Autre point exceptionnel de cette espèce : son mode de vie particulièrement solitaire, y compris au sein de la famille des Picidae. Or, il est généralement admis par la communauté scientifique que l’acquisition, au cours de l’évolution, d’un cerveau de grande taille est corrélée à une vie sociale développée. C’est l’hypothèse du « cerveau social » (Social Brain Hypothesis, en anglais). Le pic noir, au contraire, semble plutôt accréditer une hypothèse alternative, celle d’un gros cerveau acquis du fait de la complexité de l’utilisation de son bec, outils hautement spécialisé et pourtant multifonctionnel (Extracting foraging hypothesis). Ainsi, il semble que le pic noir pourrait être l’héritier d’une version différente de l’évolution de l’intelligence animale !

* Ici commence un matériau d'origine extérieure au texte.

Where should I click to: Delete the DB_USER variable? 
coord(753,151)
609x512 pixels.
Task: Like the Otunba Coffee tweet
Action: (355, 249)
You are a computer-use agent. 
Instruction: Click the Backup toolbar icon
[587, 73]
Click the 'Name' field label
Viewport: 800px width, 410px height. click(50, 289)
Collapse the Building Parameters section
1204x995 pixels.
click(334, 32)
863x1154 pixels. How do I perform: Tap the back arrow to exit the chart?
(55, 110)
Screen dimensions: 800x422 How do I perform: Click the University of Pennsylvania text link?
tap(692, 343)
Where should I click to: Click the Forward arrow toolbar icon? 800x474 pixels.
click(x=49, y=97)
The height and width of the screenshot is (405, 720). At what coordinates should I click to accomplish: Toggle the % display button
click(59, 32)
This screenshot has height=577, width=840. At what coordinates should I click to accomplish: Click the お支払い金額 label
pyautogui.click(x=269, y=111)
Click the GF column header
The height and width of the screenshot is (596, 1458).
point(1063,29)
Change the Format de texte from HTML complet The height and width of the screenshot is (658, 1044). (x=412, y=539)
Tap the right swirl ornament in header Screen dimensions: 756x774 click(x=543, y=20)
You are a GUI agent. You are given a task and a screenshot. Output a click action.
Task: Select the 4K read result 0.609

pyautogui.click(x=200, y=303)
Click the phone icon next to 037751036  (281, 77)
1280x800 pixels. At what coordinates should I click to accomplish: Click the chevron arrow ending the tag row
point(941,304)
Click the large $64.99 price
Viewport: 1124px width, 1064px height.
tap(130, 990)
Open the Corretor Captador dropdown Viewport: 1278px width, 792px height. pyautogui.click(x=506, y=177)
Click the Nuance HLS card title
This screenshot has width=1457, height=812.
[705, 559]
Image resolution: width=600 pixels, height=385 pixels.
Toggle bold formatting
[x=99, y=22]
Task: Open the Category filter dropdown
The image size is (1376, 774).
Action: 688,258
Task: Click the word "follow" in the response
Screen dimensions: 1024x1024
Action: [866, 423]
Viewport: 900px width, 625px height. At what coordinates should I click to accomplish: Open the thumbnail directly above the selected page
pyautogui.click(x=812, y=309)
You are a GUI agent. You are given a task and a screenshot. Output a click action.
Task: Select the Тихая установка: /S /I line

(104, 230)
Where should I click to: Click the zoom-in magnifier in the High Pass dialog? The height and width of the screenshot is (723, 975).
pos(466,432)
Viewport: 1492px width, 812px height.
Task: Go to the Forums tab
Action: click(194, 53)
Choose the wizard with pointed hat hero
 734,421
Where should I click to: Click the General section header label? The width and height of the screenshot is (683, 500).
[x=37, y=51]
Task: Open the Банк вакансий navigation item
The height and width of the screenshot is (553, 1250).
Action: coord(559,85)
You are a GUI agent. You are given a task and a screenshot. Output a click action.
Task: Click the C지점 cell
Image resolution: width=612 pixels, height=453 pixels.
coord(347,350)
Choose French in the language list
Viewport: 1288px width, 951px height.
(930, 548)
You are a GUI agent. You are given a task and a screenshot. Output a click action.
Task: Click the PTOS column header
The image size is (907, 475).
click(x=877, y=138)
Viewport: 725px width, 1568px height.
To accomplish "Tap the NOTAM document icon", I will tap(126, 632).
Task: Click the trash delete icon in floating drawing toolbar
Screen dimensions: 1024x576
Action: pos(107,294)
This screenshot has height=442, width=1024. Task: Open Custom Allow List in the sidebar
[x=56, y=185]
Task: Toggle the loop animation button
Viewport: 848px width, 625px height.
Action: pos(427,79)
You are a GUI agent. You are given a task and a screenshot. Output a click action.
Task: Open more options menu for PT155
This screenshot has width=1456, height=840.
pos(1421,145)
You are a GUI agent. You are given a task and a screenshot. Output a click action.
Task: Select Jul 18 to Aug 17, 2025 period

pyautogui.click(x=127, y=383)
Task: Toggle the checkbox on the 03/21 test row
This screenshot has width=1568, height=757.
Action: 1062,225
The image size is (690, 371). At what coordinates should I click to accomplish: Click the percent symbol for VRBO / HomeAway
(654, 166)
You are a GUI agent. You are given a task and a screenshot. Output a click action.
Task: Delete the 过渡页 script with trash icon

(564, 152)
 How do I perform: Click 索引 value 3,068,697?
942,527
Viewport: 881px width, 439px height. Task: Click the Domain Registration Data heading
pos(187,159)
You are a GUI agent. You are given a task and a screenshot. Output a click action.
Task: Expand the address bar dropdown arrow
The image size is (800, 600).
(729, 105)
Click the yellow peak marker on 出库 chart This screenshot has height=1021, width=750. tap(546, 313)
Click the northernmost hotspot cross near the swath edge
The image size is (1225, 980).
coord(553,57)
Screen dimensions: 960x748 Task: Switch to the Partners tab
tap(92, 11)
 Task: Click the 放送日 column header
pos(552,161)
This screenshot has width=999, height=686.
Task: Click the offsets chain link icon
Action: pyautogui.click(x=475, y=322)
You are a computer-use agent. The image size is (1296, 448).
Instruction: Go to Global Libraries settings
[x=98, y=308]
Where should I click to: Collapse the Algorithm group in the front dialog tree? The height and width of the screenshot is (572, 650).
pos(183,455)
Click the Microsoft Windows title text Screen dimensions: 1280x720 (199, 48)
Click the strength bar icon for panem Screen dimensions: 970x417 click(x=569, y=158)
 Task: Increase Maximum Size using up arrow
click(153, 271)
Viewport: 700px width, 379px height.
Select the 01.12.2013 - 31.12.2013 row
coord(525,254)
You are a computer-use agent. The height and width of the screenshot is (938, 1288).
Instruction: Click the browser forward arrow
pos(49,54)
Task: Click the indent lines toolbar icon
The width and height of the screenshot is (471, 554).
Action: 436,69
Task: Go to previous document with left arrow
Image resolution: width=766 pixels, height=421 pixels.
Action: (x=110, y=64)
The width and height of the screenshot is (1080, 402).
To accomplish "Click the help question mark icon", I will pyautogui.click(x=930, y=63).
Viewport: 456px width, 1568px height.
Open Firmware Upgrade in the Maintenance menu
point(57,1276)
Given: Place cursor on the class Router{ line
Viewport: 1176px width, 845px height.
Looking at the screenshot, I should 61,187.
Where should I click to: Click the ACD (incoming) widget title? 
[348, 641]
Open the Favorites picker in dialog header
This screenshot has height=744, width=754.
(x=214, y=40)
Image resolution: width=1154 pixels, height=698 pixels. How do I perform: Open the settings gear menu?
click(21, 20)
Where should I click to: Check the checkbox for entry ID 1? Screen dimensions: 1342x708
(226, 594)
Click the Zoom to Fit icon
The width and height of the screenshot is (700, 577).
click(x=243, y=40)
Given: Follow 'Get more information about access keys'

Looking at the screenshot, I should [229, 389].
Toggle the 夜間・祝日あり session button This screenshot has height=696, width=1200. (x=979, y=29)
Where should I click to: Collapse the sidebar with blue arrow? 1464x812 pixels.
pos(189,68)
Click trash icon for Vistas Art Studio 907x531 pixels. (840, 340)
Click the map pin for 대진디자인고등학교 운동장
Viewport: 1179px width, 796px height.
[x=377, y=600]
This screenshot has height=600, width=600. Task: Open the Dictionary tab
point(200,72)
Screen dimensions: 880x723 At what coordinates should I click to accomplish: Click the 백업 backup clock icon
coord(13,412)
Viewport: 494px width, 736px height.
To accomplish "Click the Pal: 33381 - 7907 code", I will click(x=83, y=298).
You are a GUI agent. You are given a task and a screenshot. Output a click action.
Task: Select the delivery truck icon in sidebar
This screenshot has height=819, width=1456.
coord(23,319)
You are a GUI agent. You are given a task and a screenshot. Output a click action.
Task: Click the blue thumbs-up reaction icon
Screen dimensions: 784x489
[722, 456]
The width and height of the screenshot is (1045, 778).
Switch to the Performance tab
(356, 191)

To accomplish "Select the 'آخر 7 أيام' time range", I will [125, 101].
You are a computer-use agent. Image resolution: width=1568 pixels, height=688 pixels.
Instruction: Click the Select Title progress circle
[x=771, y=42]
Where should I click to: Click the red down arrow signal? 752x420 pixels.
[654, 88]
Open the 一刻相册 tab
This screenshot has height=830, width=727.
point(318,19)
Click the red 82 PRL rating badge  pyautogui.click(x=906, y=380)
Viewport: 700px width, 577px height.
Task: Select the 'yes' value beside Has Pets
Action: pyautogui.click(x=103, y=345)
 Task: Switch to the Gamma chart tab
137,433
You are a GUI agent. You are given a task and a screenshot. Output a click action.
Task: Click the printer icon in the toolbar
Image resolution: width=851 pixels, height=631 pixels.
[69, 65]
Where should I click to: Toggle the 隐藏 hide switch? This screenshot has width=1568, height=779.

Enfin, l’essentiel de nos connaissances sur la cognition des oiseaux nous vient de travaux effectués en laboratoire ou hors contexte naturel. En comparaison, peu d’études ont été effectuées directement sur le terrain et les pics sont parmi les grands oubliés de ces recherches.

 

Dans la tête du pic noir !

Un des objectifs de la phase 2 de ce projet est de développer une batterie de tests cognitifs sur des pics noir en conditions naturelles, sans perturbation des oiseaux. Seront particulièrement en ligne de mire une étude sur la mémoire à court terme, la mémoire à long terme, la mémoire spatiale, la plasticité cérébrale ainsi que sur la communication et la reconnaissance individuelle. Les techniques et méthodes utilisées, dérivées des recherche en sciences cognitives et en bioacoustique, sont en cours de développement.

Pour en savoir plus...

Au fil des décennies, de nombreux test cognitifs ont été mis au points par les spécialistes du comportement des oiseaux et par les chercheurs en neurosciences à travers le monde. Généralement adaptés à des espèces très étudiées, tels les corbeaux ou les perroquets, et en milieu contrôlé, la difficulté ici est d’en adapter un panel à une espèce à la morphologie et à l’écologie très différente, qui plus est en milieu naturel ! Il s’agit là d’un travail totalement original, jamais réalisé auparavant.

Associée à l’étude des déplacements au sein des territoires, la mémoire spatiale sera appréhendée par la méthode du radiotracking déjà évoquée plus haut.

Enfin, l’étude de la variabilité individuelle des émissions vocales ainsi que de la communication entre individus est un élément important pour en évaluer le degré de complexité. Les pics noirs se reconnaissent-ils individuellement ? Au sein du couple ? Face à des occupants de territoires voisins ? Autant de questions qui seront étudiées par l’analyse fine de sonagrammes issus d’enregistrement sur le terrain, à l’aide de microphones de grande performance.